Profile: Coby Low

Jan 27, 2003  •  Post A Comment

Coby Low is a rare senior media agency executive: She has never worked for a media independent, has built a long career for herself in Los Angeles and has worked with a huge media account, Honda America, for 13 years.
Ms. Low is the senior VP and director of media planning for the independent Santa Monica-based creative agency Rubin Postaer and Associates. She runs a media department of some 150 employees, overseeing billings in the region of $800 million to $900 million.
Honda, with its $700 million spend (including Acura), is by far the agency’s largest client. Ms. Low joined RPA in 1989 to work on that account when the entire agency was the size of today’s media department. The firm now has a staff of 750 in seven offices.
Because of its size, Ms. Low says the Honda account offsets any potential disadvantages of being based in Los Angeles or being a midsize independent. Magazine owners in particular beat a path to RPA two or three times a year. She hasn’t been to New York for a decade, other than when she worked briefly on VH1.
Ms. Low was born in Pine Bush, N.Y., famous for UFO sightings. She worked at J Walter Thompson straight out of Colgate University, where her psychology degree included a course in advertising. She says she knew nothing about the industry or how it worked.
“I wouldn’t hire myself today,” she said, laughing. “But 26 years ago things were so much slower. Our clients did not expect the immediate responses they do today, largely because we could not provide them.”

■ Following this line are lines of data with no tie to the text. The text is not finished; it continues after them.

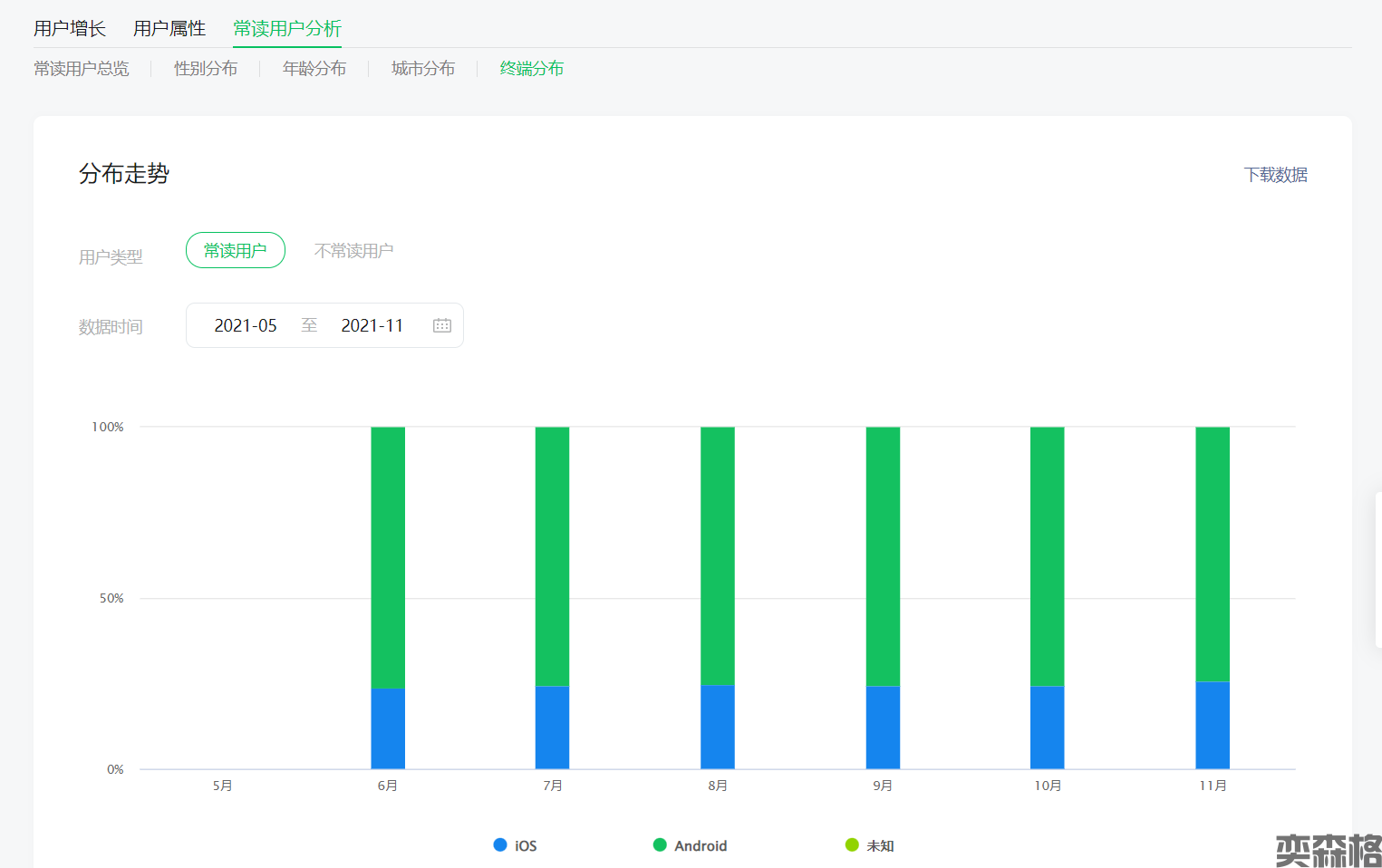Switch to the 用户属性 tab
1382x868 pixels.
pyautogui.click(x=169, y=29)
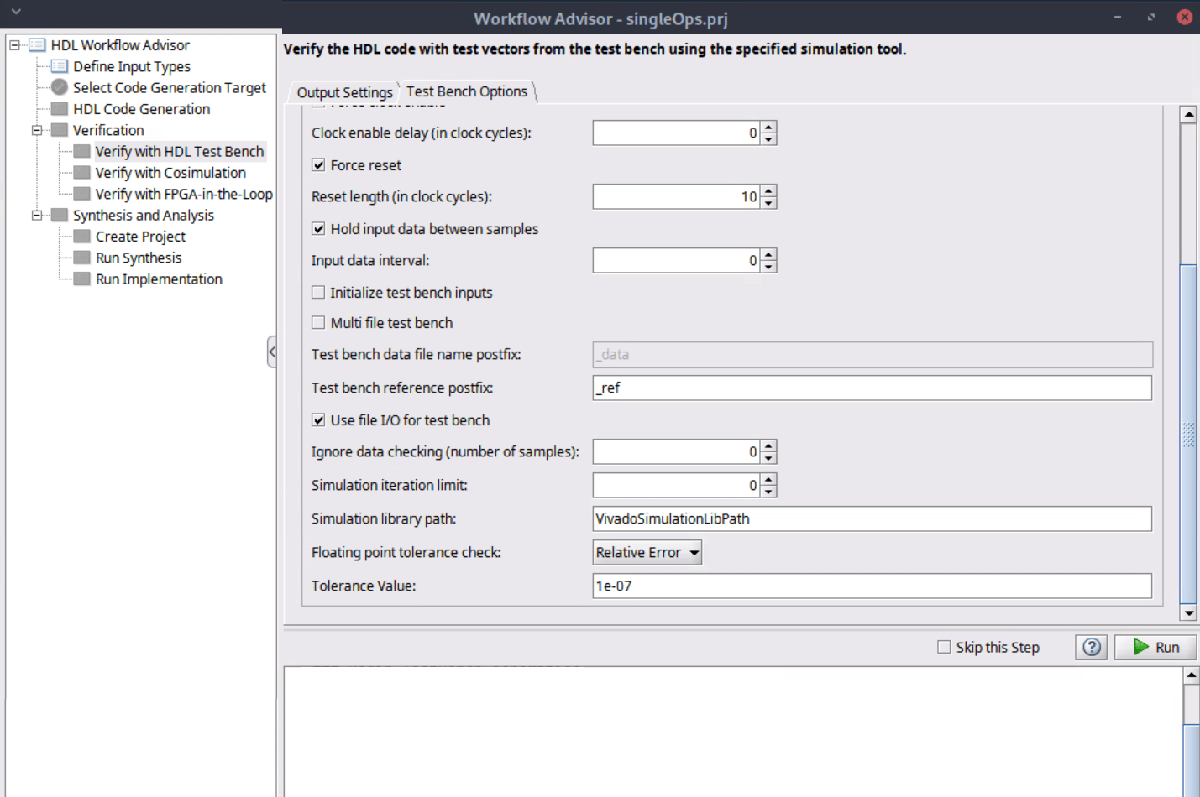Click the HDL Code Generation step icon
The height and width of the screenshot is (797, 1200).
(59, 109)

“There is less room for individual negotiation than there was then,” she said. “But it’s more challenging and taxing to try to reach people and create integrated programs. A good idea can now come from anywhere.”

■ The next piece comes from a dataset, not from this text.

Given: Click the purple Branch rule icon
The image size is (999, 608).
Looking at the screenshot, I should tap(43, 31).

RPA’s other clients include Blue Cross of California, Blue Cross/Blue Shield of Missouri and Unicare. To a neutral observer the roster seems dangerously weighted to one client. However, Ms. Low points out that Jerry Rubin and Larry Postaer have worked with Honda America for more than 25 years, starting with the pre-Omnicom Needham agency. She describes the relationship as “very rare.”
Nevertheless, the agency’s size did hold it back on at least one pitch-for Disney. Otherwise it doesn’t tend to pitch for the largest accounts. And Ms. Low likes it that way.
“I like L.A.,” she said. “The agencies and departments are smaller, and it’s more personal with greater client contact. And I got tired of wading through the slush to get to the subway.”